Mary Ann Archer, acting director at William Mitchell, sends a helpful analysis. Evidently, it makes a difference in anti-trust analysis whether you characterize AALL as a professional organization or a trade group. And for an association to be a professional organization, there must be qualifications on membership: education or professional qualifications. AALL with its broad membership that covers law librarians and those interested in law libraries, members in many work settings, with and without MLS and/or JD, cannot reasonably set up such qualifications. The conversations librarians have about do you need both degrees does not even reach the breadth that AALL must offer – we have members who are in firm libraries, and courts, law schools, publishers and vendors, and independent contractors and consultants.
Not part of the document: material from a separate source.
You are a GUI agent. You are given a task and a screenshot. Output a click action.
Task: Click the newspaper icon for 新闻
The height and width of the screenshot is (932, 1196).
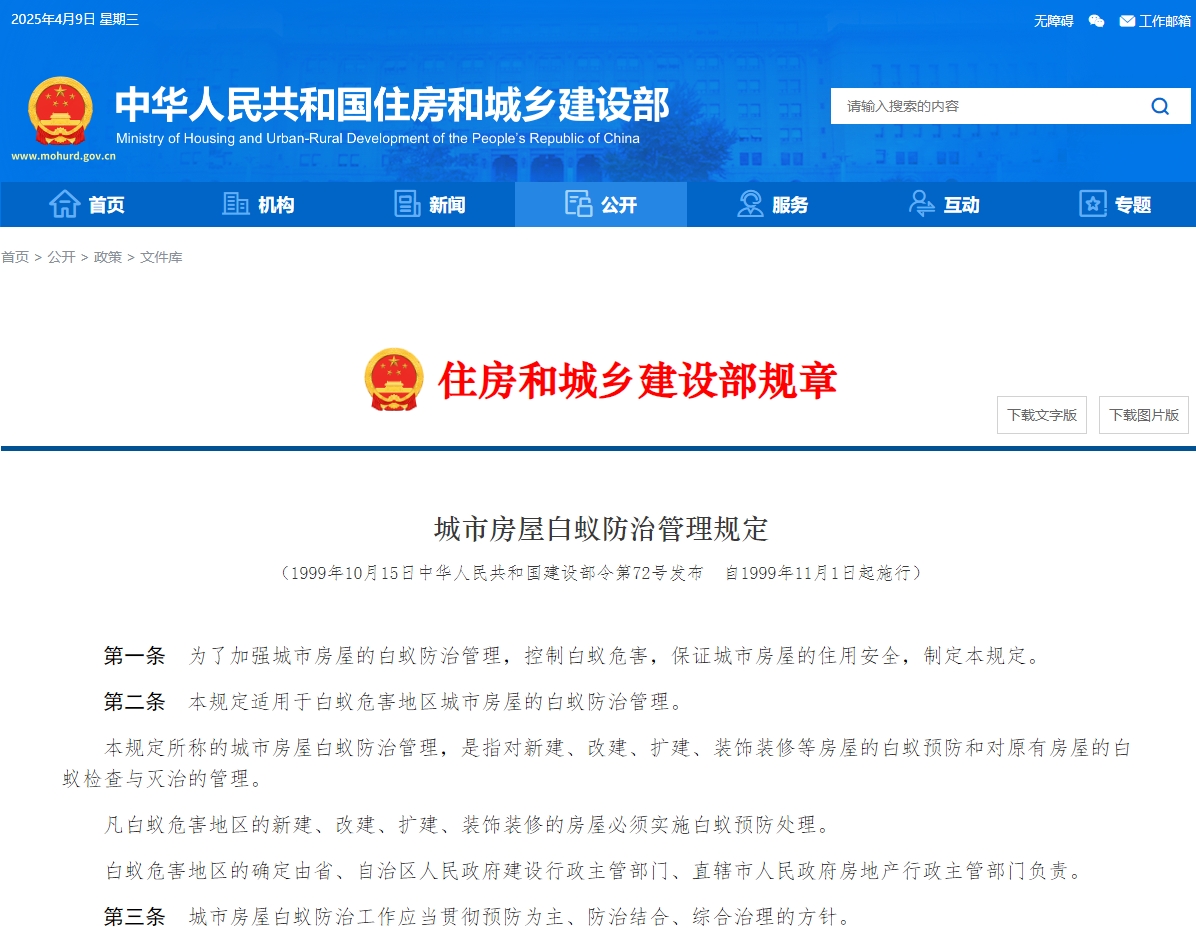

This is a remarkably broad organization, and I would not want to try to shove anybody “off the island.”
But it really made a difference to my understanding of the antitrust issue to hear that the definition of AALL as a trade group is probably why the lawyer is giving such very conservative advice about antitrust matters. I know very little about antitrust, but I will bet those of us who have researched the question, or asked faculty opinions have not correctly characterized AALL – I would certainly never have called it a trade group!
This afternoon, we will discuss the formation of a separate group, defined simply as directors of law school libraries. It might be important for us to ascertain if this would be adequate to class the new organization as a professional organization.